WORK INSTRUCTIONS:
1. In the background passage on butanol fermentation, what size is the chromosome of C. acetobutylicum ATCC 824?
2. Carry on the background passage on butanol fermentation from its last sentence.

══ EXTRACT

Background
High oil prices, growing concerns over national security and climate change are driving investment and innovation in the renewable alternative fuels [1,2]. Among various potentially alternatives, butanol has been proposed as an excellent substitute or supplement for gasoline, and has been demonstrated to work in some vehicles designed for use with gasoline without any engine modification [1]. In addition to manufacture from petroleum through chemical refinery process, industry production of butanol is typically through a so-called ABE fermentation process employing gram-positive, spore forming and anaerobic organism Clostridium acetobutylicum [2]. C. acetobutylicum is capable of producing a mixture of acetone (A), butanol (B) and ethanol (E) from a variety of carbohydrate substrates such as starch [3]. According to an estimate in 2008, butanol accounted for a 7-8.4 billon US dollar market worldwide and has a projected market expansion of 3% per year in the near future [4].
Significant efforts have been spent on physiological and genetic characterization of solvent-producing C. acetobutylicum in the past decades [5-8], and tools for genetic manipulation of C. acetobutylicum were also developed [9-11]. In 2001, the whole genome of well studied C. acetobutylicum ATCC 824 was sequenced, revealing a 3.94 Mb chromosome which encodes 3740 open reading frames (ORF), and a 192 Kb megaplasmid which encodes 178 ORFs [12]. Afterwards, a series of studies employing global approaches have been performed [13-16], and the genome-scale metabolic model of C. acetobutylicum was also constructed [17-19]. These efforts have improved the understanding of regulatory and metabolic networks of this industry significant species.

════
══ SOURCE DATA

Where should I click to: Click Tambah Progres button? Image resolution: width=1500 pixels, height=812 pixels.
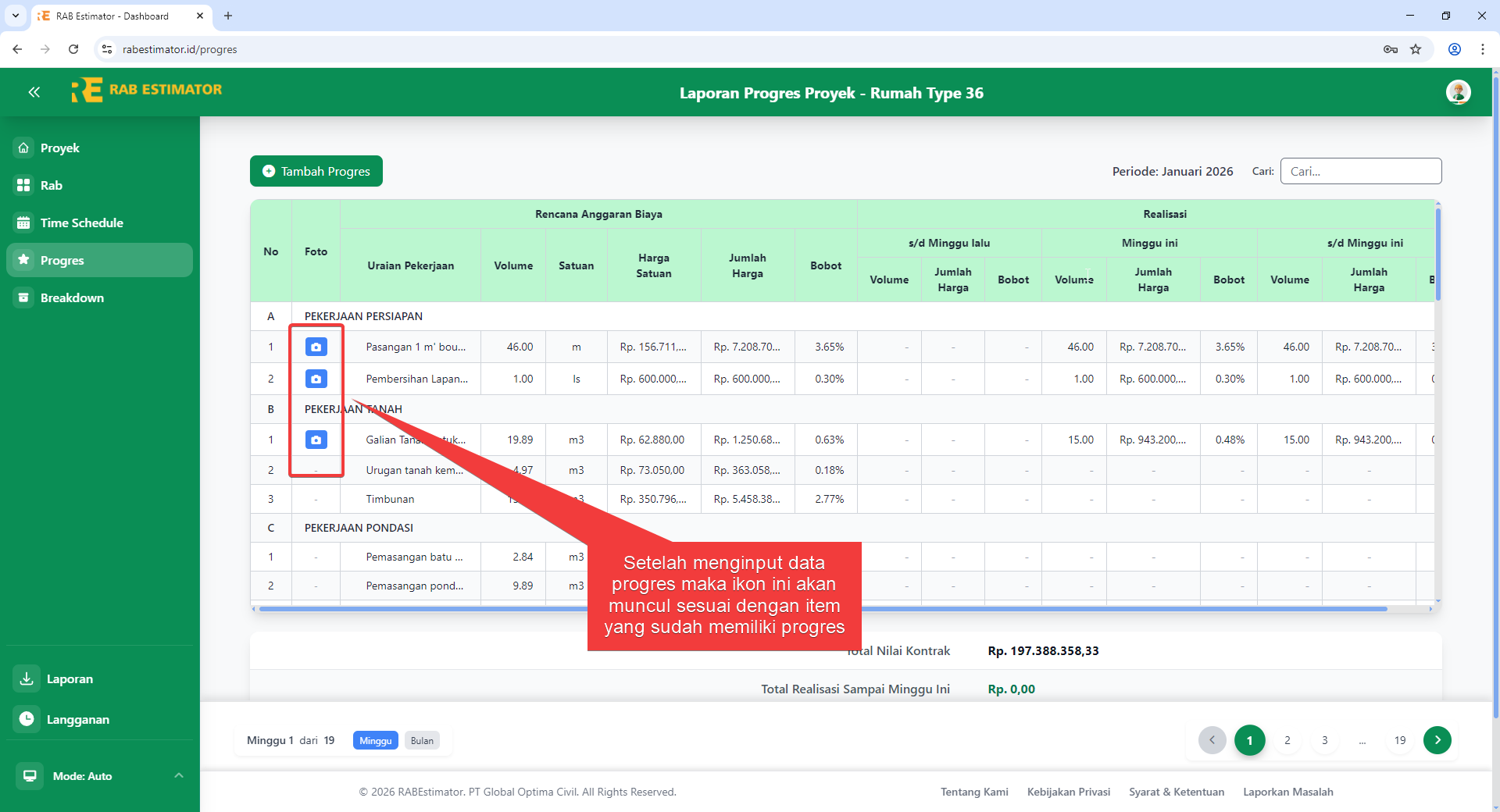[316, 171]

════

ANSWERS BY ITEM:
1. 3.94 Mb

2.
However, most of the C. acetobutylicum strains are not optimized systems for butanol production because their spore-forming life cycle decreases the efficiency of industrial fermentation, and the ABE fermentation process also creates a number of by-products, such as H2, acetic, lactic and propionic acids, acetone, isopropanol and ethanol [20]. As a result, the butanol yield is difficult to control and a significant amount of energy is wasted in these by-products. Moreover, it also increases the cost of downstream butanol purification. To address these issues, various modification approaches, such as mutagenesis by chemical or radiation agents, and genetic engineering, have been performed to improve the butanol production [10,21]. Our laboratory has previously obtained a high butanol producing strain, C. acetobutylicum EA 2018, through butanol resistance screening of N-methyl-N-nitro-N-nitrosoguanidine (NTG) treated Clostridium strain isolated from soil [22]. Preliminary results in a 100-ton continuous fermenter showed that butanol ratio and starch conversion rates of EA 2018 strain were 10% and 5% higher than those reported in recent literature [23]. To explore the genetic difference between EA 2018 and ATCC 824, in this study, the C. acetobutylicum EA 2018 genome was sequenced using Roche 454 pyrosequencing together with traditional Sanger sequencing. In addition, comparative genomic and transcriptomic analyses of EA 2018 and ATCC 824 were also performed. The study, for the first time, provides a molecular-level understanding of higher solvent production, enhanced xylose utilization and non-sporulation in the mutant EA 2018. The information could be valuable for further genetic modification of C. acetobutylicum for more effective butanol production.